I am using Kafka 0.8.2.2 and am trying to set up compression. I am providing the compression-codec (gzip) as an argument to the console producer like below.
./kafka-console-producer.sh --broker-list localhost:171 --compression-codec gzip --topic testTopic
Questions Is this the only place where I need to specify compression? How do I verify if compression is indeed taking place? How do I quantify the benefit I am getting from compression?
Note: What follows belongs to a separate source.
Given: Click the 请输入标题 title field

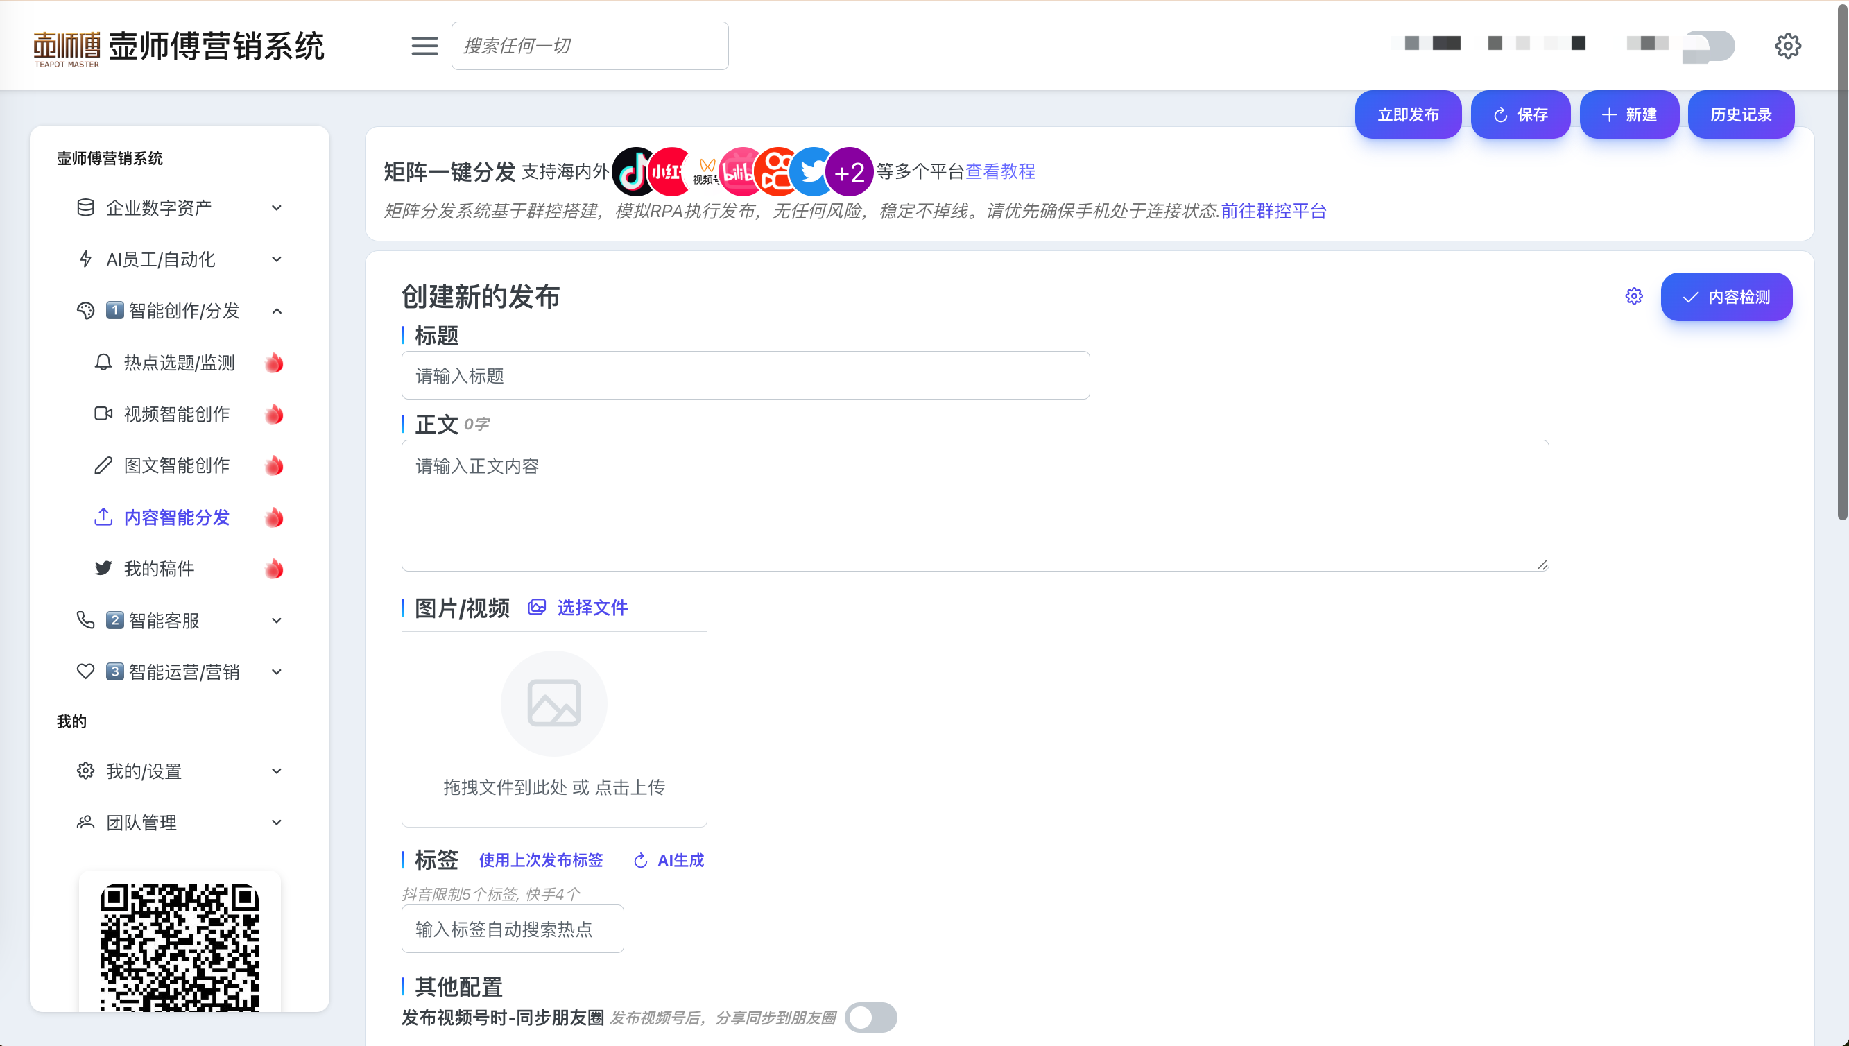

What files (.index, .log) I should look for and compare the sizes with and without compression to estimate the benefit?
How to verify if compression is happening?
Use DumpLogSegments
tool and substitute your dir location / log file name (default log.dir
is /tmp/kafka-logs
)
bin/kafka-run-class.sh kafka.tools.DumpLogSegments --files /your_kafka_logs_dir/your_topic-your_partition/00000000000000000000.log --print-data-log | grep compresscodec
You will see something like below:
baseOffset: 0 lastOffset: 0 count: 1 ... compresscodec: NONE ...
baseOffset: 1 lastOffset: 1 count: 1 ... compresscodec: GZIP ...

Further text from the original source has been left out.